**What you are asked to do:** Count the lines in the records below that contain the word "screenshot", and reply with the number alone.

======== Records supplied ========

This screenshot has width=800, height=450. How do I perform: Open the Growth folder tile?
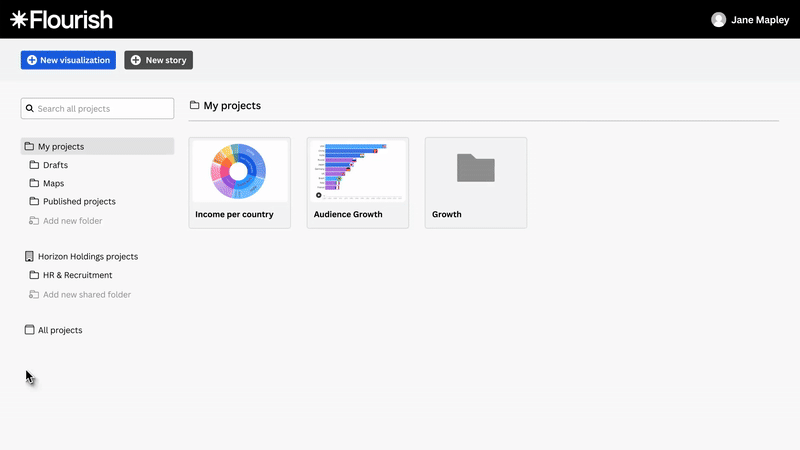pos(475,171)
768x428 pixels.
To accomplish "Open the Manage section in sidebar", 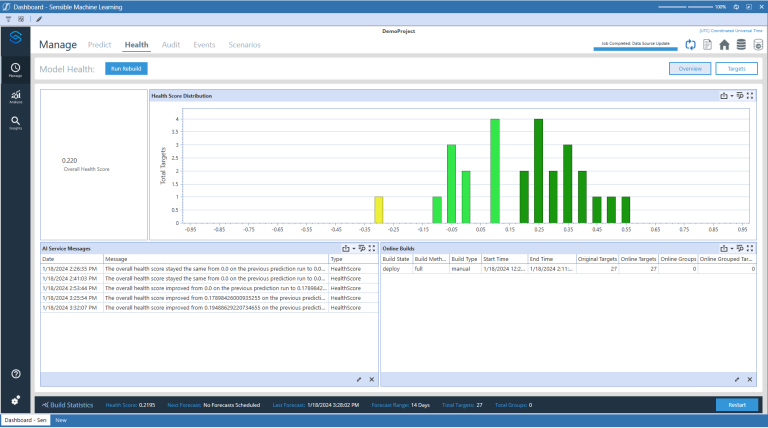I will [x=15, y=69].
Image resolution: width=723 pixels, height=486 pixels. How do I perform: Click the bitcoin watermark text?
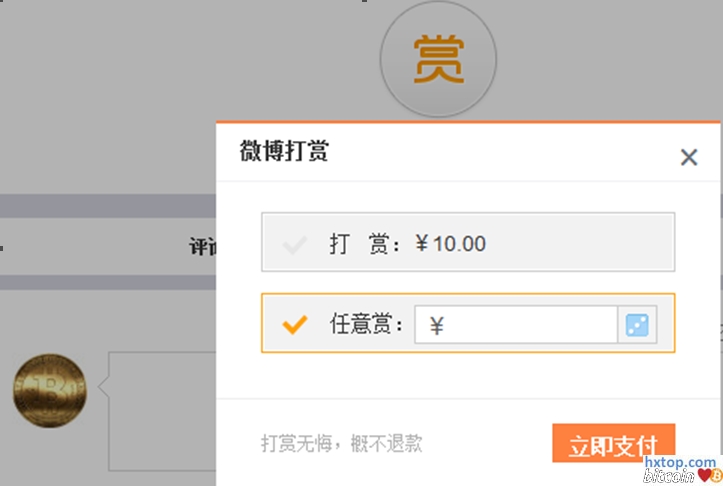pyautogui.click(x=669, y=476)
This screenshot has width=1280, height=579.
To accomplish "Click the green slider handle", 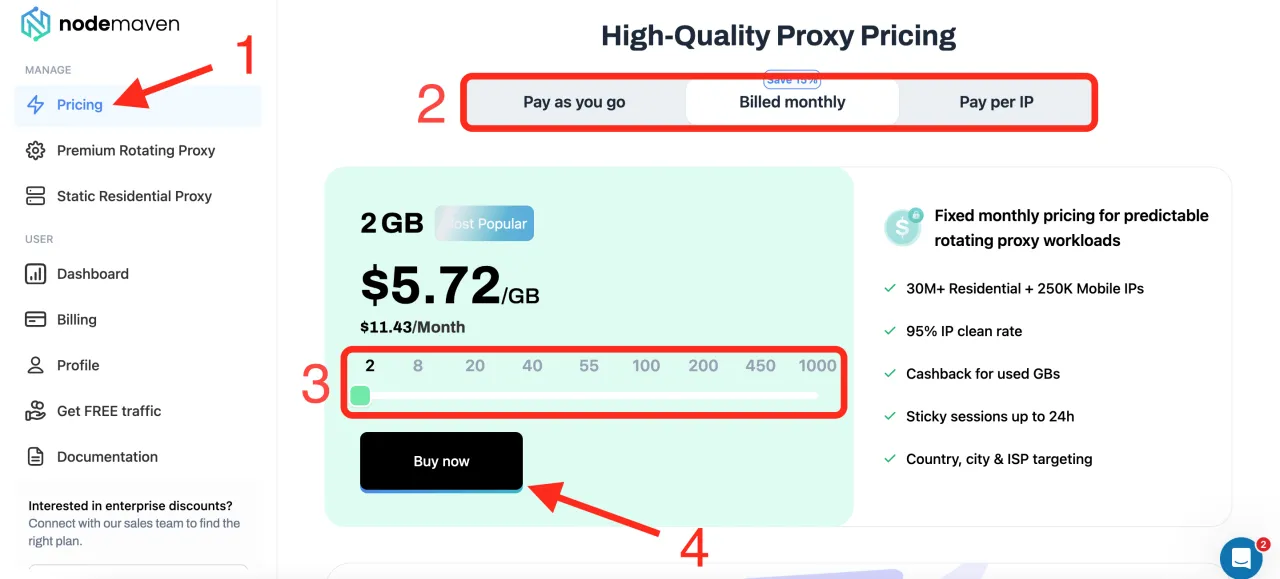I will tap(361, 396).
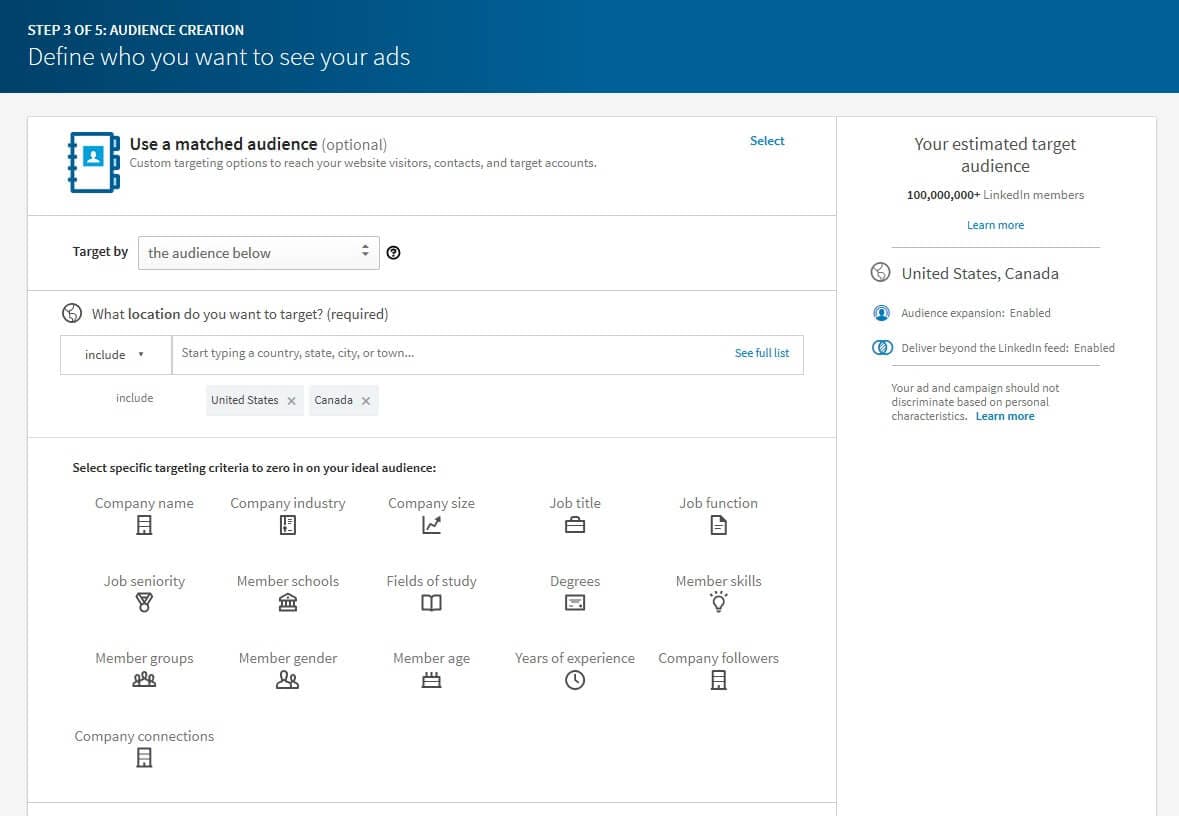Viewport: 1179px width, 816px height.
Task: Click Select for matched audience
Action: pyautogui.click(x=767, y=141)
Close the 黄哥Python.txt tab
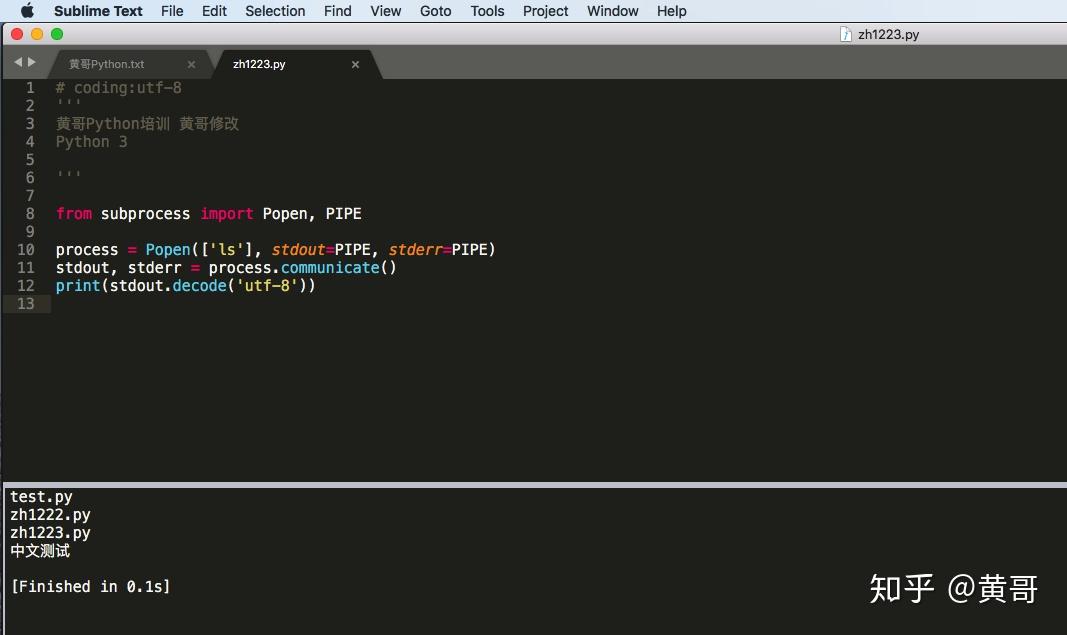Screen dimensions: 1067x635 click(x=191, y=63)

========

**Answer for the task:** 2